:: INSTRUCTION ::
Answer these questions using the extract on Roman rule in the east below:
(a) Which formerly Pontic frontier-town did Pompeius give to Bogodiatarus?
(b) About how many temple-slaves did each high-priest of the goddess Ma possess?
(c) How many cities belonged to the Lycian league?

-- Start EXTRACT PROVIDED --

Vassals of lesser importance were, the other numerous Galatian tetrarchs, one of whom, Bogodiatarus prince of the Trocmi, was on account of his tried valour in the Mithradatic war presented by Pompeius with the formerly Pontic frontier-town of Mithradatium; Attalus prince of Paphlagonia, who traced back his lineage to the old ruling house of the Pylaemenids; Aristarchus and other petty lords in the Colchian territory; Tarcondimotus who ruled in eastern Cilicia in the mountain-valleys of the Amanus; Ptolemaeus son of Mennaeus who continued to rule in Chalcis on the Libanus; Aretas king of the Nabataeans as lord of Damascus; lastly, the Arabic emirs in the countries on either side of the Euphrates, Abgarus in Osrhoene, whom the Romans endeavoured in every way to draw over to their interest with the view of using him as an advanced post against the Parthians, Sampsiceramus in Hemesa, Alchaudonius the Rhambaean, and another emir in Bostra.

Priestly Princes

To these fell to be added the spiritual lords who in the east frequently ruled over land and people like secular dynasts, and whose authority firmly established in that native home of fanaticism the Romans prudently refrained from disturbing, as they refrained from even robbing the temples of their treasures: the high-priest of the Goddess Mother in Pessinus; the two high-priests of the goddess Ma in the Cappadocian Comana (on the upper Sarus) and in the Pontic city of the same name (Gumenek near Tocat), both lords who were in their countries inferior only to the king in power, and each of whom even at a much later period possessed extensive estates with special jurisdiction and about six thousand temple-slaves - Archelaus, son of the general of that name who passed over from Mithradates to the Romans, was invested by Pompeius with the Pontic high-priesthood - the high-priest of the Venasian Zeus in the Cappadocian district of Morimene, whose revenues amounted annually to 3600 pounds (15 talents); the "archpriest and lor" of that territory in Cilicia Trachea, where Teucer the son of Ajax had founded a temple to Zeus, over which his descendants presided by virtue of hereditary right; the "arch-priest and lord of the people" of the Jews, to whom Pompeius, after having razed the walls of the capital and the royal treasuries and strongholds in the land, gave back the presidency of the nation with a serious admonition to keep the peace and no longer to aim at conquests.

Urban Communities

Alongside of these secular and spiritual potentates stood the urban communities. These were partly associated into larger unions which rejoiced in a comparative independence, such as in particular the league of the twenty-three Lycian cities, which was well organized and constantly, for instance, kept aloof from participation in the disorders of piracy; whereas the numerous detached communities, even if they had self-government secured by charter, were in practice wholly dependent on the Roman governors.

Elevation of Urban Life in Asia

The Romans failed not to see that with the task of representing Hellenism and protecting and extending the domain of Alexander in the east there devolved on them the primary duty of elevating the urban system; for, while cities are everywhere the pillars of civilization, the antagonism between Orientals and Occidentals was especially and most sharply embodied in the contrast between the Oriental, military-despotic, feudal hierarchy and the Helleno-Italic urban commonwealth prosecuting trade and commerce. Lucullus and Pompeius, however little they in other respects aimed at the reduction of things to one level in the east, and however much the latter was disposed in questions of detail to censure and alter the arrangements of his predecessor, were yet completely agreed in the principle of promoting as far as they could an urban life in Asia Minor and Syria. Cyzicus, on whose vigorous resistance the first violence of the last war had spent itself, received from Lucullus a considerable extension of its domain. The Pontic Heraclea, energetically as it had resisted the Romans, yet recovered its territory and its harbours; and the barbarous fury of Cotta against the unhappy city met with the sharpest censure in the senate.

-- End EXTRACT PROVIDED --
-- Start GIVEN DATA --

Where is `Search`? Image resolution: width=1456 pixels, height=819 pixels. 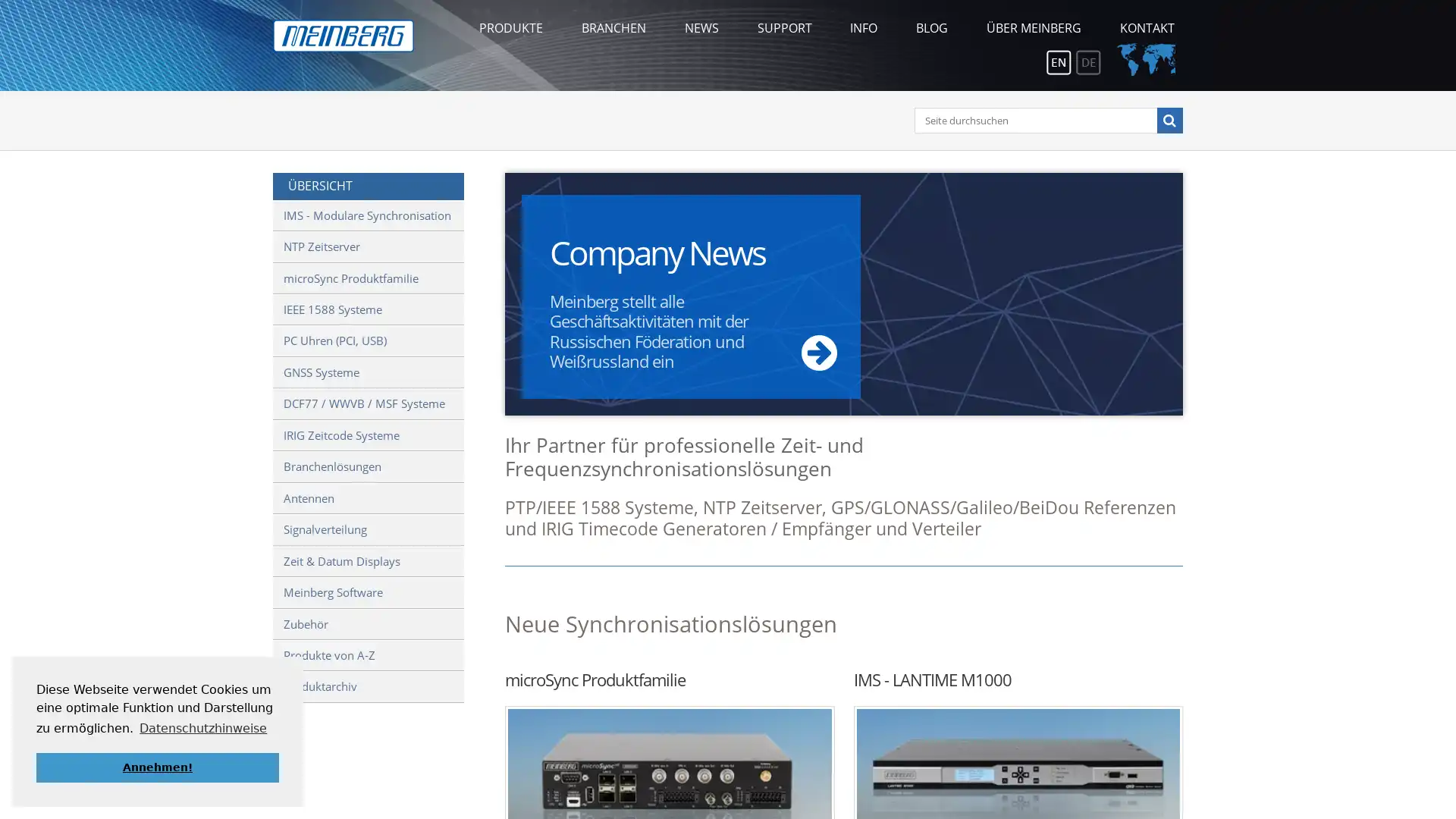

-- End GIVEN DATA --

:: COMPLETE RESPONSE ::
(a) Mithradatium
(b) About six thousand
(c) Twenty-three